O Instituto Brasileiro de Fibras Naturais (Ibrafibras) está desenvolvendo um projeto, em parceria com a Petrobras Biocombustível e o Centro de Pesquisas e Desenvolvimento da Universidade Estadual da Bahia (Ceped/Uneb), para inserir na Bahia uma planta piloto de extração de bio-óleo a partir dos resíduos do sisal.

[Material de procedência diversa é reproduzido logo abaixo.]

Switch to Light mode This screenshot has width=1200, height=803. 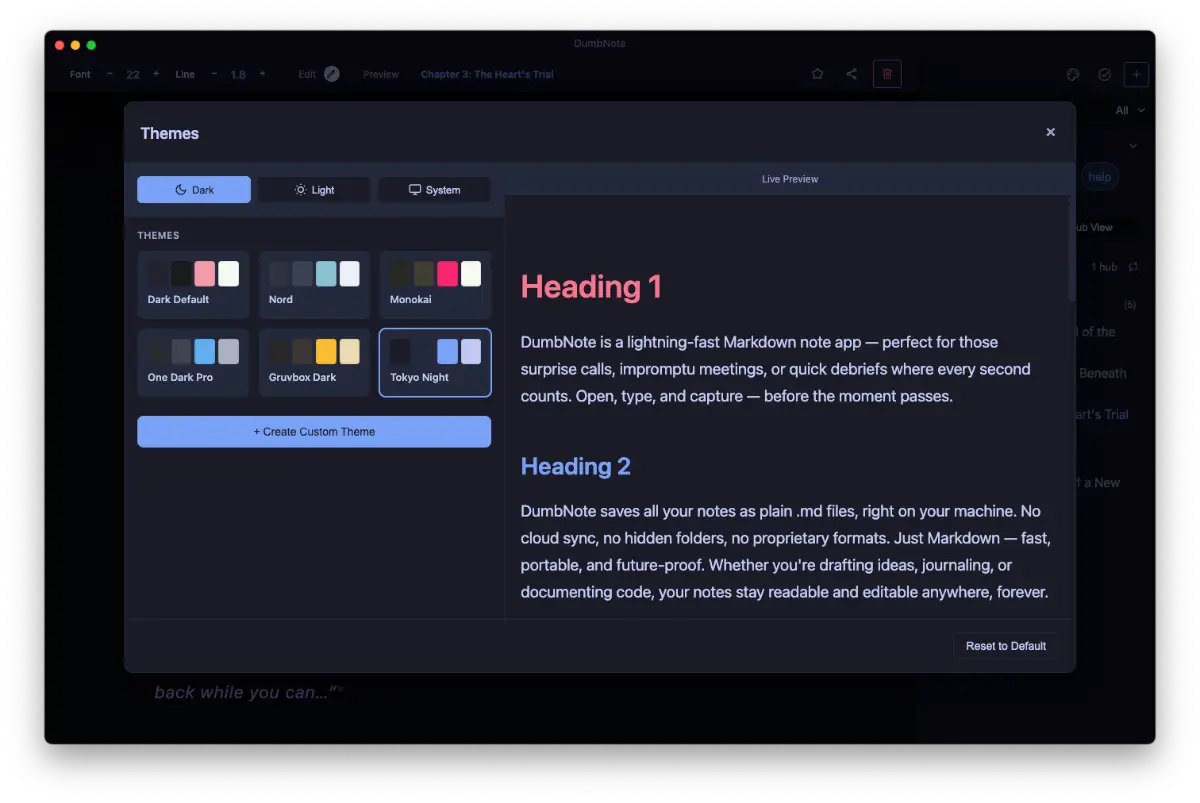click(314, 190)
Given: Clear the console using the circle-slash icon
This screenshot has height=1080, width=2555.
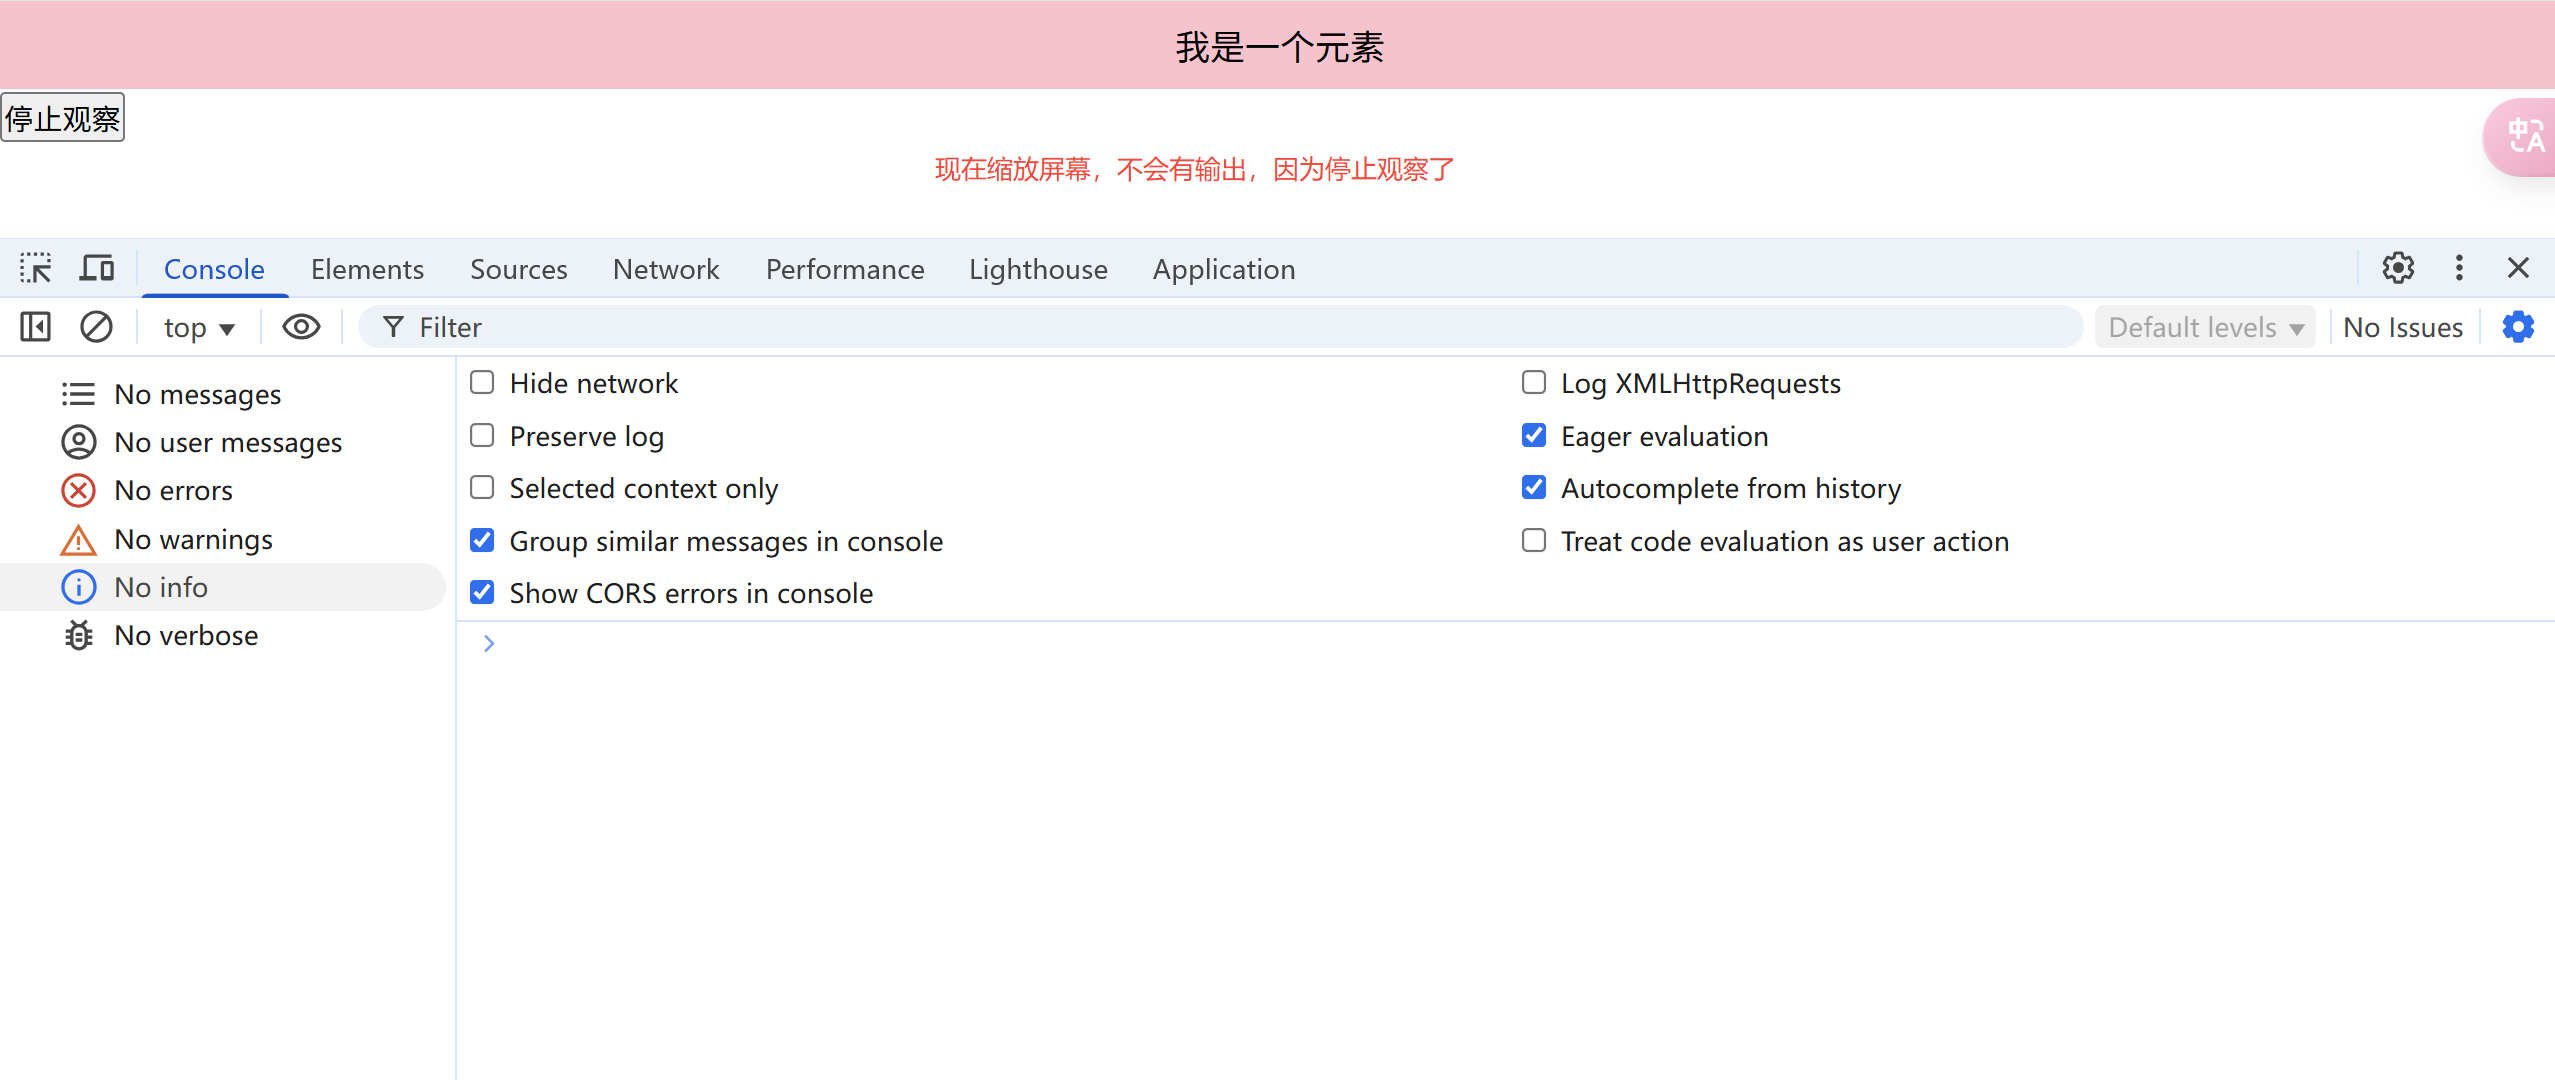Looking at the screenshot, I should pos(95,326).
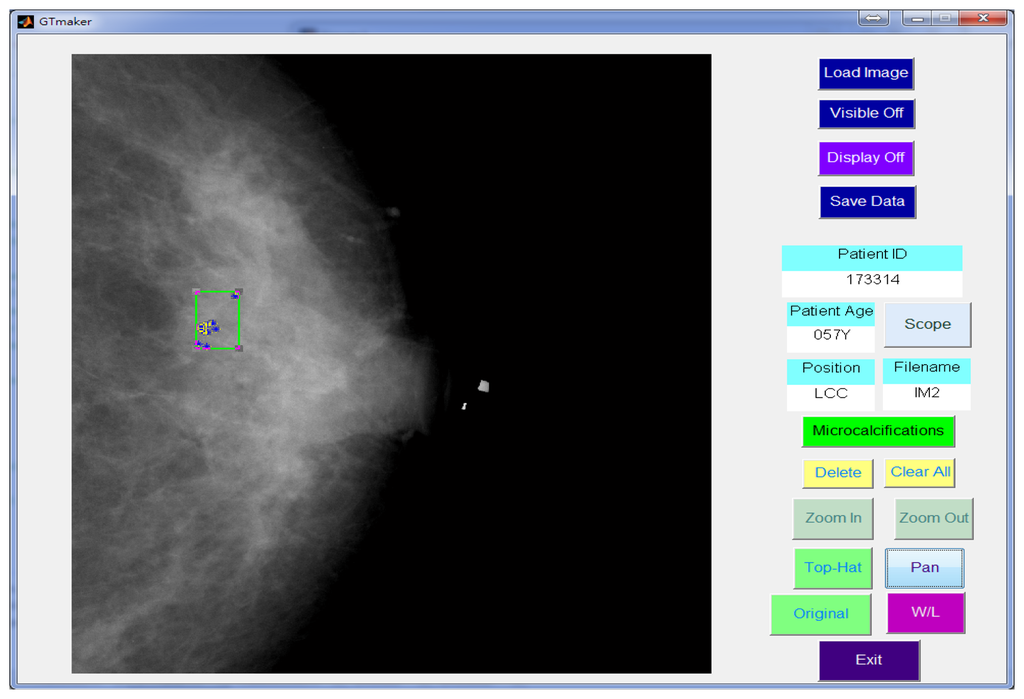The width and height of the screenshot is (1024, 699).
Task: Restore the Original image view
Action: (x=821, y=614)
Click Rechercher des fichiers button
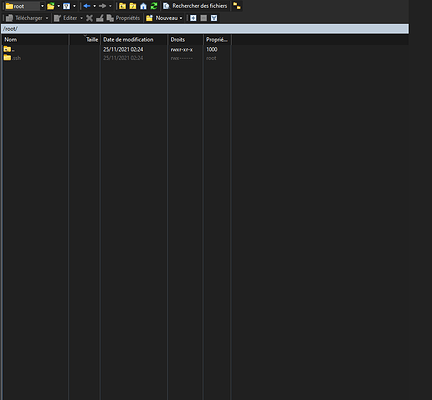432x400 pixels. [x=195, y=6]
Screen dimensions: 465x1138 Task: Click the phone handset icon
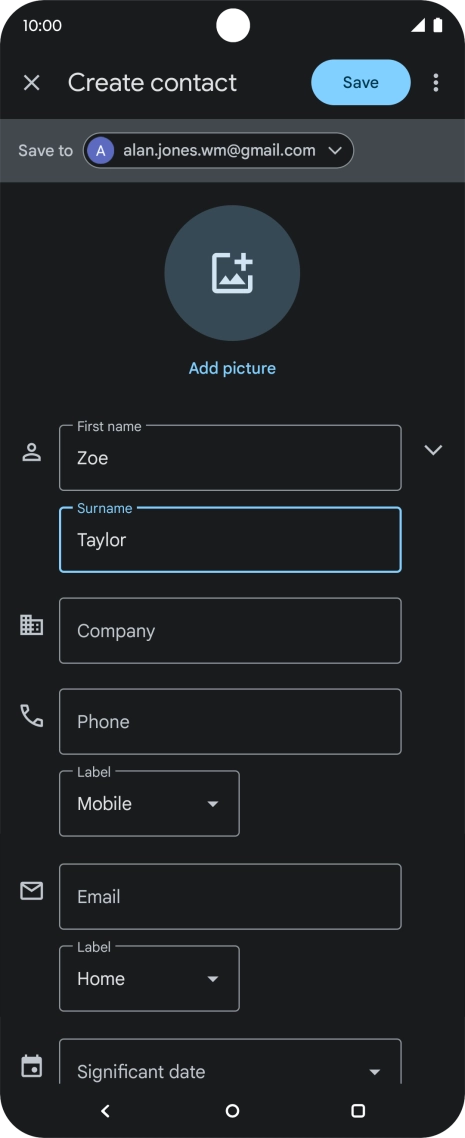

A informação foi prestada nesta quinta-feira (12/05/2011) no município de Conceição do Coité, pelo diretor superintendente do Ibrafibras, Fábio Teixeira, durante audiência pública realizada pela Comissão de Agricultura da Assembleia Legislativa da Bahia para discutir os problemas e soluções para a cadeia produtiva do sisal.
Para Raimundo Sampaio, superintendente de Desenvolvimento Agropecuário da Seagri, o projeto do Ibrafibras é de grande importância e pode ter relevante impacto socioeconômico e ambiental para a região. “Hoje, aproveita-se apenas 5% da folha do sisal, transformada em fibra, 25% é mucilagem e 70% suco, que é ácido e acaba descartado, prejudicando o meio ambiente”, disse Raimundo Sampaio, explicando que a industrialização do sisal e a extração de bio-óleo vai agregar valor ao produto, adensar e dobrar ou triplicar a área plantada, gerando empregos e renda em toda região do sisal.
O superintendente do Ibrafibras, Fábio Teixeira, que fez apresentação sobre os novos produtos industriais à base do sisal, disse que o instituto está desenvolvendo pesquisas e que buscará com suas instituições parceiras, recursos junto à Agência Nacional de Petróleo (ANP) e ao governo estadual para implantar o projeto de extração de bio-óleo. Segundo Teixeira, o projeto deverá ser implantado no Centro de Pesquisas e desenvolvimento da Uneb (Ceped), que tem como diretor Miguel Azcona. O dirigente do Ibrafibras defendeu também a criação de unidade industrial automatizada para trabalhar com todos os subprodutos do sisal em um município da região sisaleira, ainda a ser definido.
Câmara setorial
Raimundo Sampaio apresentou as políticas públicas que estão sendo desenvolvidas pela Secretaria da Agricultura (Seagri) para o fortalecimento da cultura do sisal. Ele confirmou que técnicos da EBDA e da Adab realizaram um mutirão na região com os produtores que utilizam o PEP e verificaram que a produtividade é de 2.216 quilos por hectare. Ele explicou que a Seagri já informou oficialmente a Conab, solicitando que com base neste novo dado seja ampliada a cota do PEP para o sisal.
Na próxima semana será realizada, em Conceição do Coité, uma oficina técnica com a participação de técnicos dos órgãos públicos e privados, produtores e representantes do Banco do Nordeste do Brasil e do Banco do Brasil, para debater as questões de custeio e atualizar o sistema de produção. “Para aumentar a produtividade, é preciso fazer a limpeza da área e dar trato cultural, e para isso o produtor necessita de financiamento para custeio”, explicou Sampaio.
Sampaio confirmou ainda que a Seagri e a Secretaria de Ciência, Tecnologia e Inovação (Secti) estão agilizando a criação de uma Biofábrica de Sisal, em local a ser definido, com o objetivo de produzir mudas sadias e distribuir com os agricultores familiares. A iniciativa tem o objetivo de combater a podridão vermelha, principal doença que ataca a cultura do sisal.